Chad Finn is a sports writer for the Boston Globe and Boston.com. He is the Globes sports media columnist and a general sports columnist for Boston.com. He often appears as a guest on New England sports and talk radio programs, such as The Big JAB. He founded the Touching All the Bases blog in December 2004.

==Education and work history==
Finn, a graduate of Morse High School in Bath, Maine, studied journalism at the University of Maine from 1988 through 1993. While at the university he worked at The Maine Campus newspaper as sports editor. From 1994-December 2003 he worked as assistant sports editor at the Concord Monitor in Concord, New Hampshire. In 1999 while at the Concord Monitor he began writing an award winning sports column. Finn began writing and reporting for the Boston Globes online newspaper in August 2008. In 2009 he became a sports media columnist for the paper.

==Touching All the Bases==
Touching All the Bases is a blog created by Finn in December 2004. It began as a personal blog inspired by the Red Sox' 2004 world championship. It became incorporated into Boston.com as part of the sports section in 2008. Finn remains the sole contributor to the blog. Through the blog he hosts live chats centered around significant games and/or events in the New England sports community and the sporting world in general.
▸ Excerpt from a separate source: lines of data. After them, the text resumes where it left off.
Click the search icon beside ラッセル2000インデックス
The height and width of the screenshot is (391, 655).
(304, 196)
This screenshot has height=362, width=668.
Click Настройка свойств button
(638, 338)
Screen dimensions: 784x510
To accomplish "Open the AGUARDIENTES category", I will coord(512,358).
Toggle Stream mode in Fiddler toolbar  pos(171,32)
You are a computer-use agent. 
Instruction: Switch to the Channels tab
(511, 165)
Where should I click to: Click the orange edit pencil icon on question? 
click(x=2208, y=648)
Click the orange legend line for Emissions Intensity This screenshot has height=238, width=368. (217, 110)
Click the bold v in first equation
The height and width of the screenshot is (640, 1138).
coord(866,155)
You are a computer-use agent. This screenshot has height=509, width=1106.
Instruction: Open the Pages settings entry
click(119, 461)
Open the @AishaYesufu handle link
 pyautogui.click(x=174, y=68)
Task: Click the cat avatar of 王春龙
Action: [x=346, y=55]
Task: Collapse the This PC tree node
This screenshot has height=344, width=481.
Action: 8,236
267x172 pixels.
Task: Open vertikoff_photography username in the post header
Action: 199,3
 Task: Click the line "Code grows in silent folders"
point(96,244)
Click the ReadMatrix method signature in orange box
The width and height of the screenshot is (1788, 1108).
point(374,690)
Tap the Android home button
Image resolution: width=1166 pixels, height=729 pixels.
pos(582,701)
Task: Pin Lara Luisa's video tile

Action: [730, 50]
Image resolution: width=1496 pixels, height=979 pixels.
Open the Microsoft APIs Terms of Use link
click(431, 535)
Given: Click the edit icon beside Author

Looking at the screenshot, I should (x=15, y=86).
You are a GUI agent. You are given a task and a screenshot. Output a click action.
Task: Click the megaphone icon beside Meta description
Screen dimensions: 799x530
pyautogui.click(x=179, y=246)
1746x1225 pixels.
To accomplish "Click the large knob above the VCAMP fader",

==Notable career highlights==
While working for the Maine Campus in 1992-1993 he covered the winning season for the Maine Black Bears who went 42-1-2 for the season.
In 2000 Chad Finn finished third in the National Associated Press Sports Editor's Contest for column writing.
While working for the Concord Monitor he received multiple awards for writing and page design.
He wrote a weekly column for Fox Sports (USA) in 2008.
He has been the writer for every edition of Maple Street Press's Boston Red Sox annuals as well as editor of the New England Patriots annuals for 2009-2010.
He has contributed as a guest columnist at Baseball Prospectus multiple times.
He wrote a profile on Ellis Burks for the e-book Hall of Nearly Great, which featured writers such as Joe Posnanski, Rob Neyer and Jonah Keri.
In 2010 he contributed to an APSE winning writing project on the defensive metrics in baseball.
In 2012 and '13, Touching All the Bases was the runner-up in editor and Publisher's best sports blog category of the Eppy awards. His blog finished second to Grantland and theMMQB.com respectively.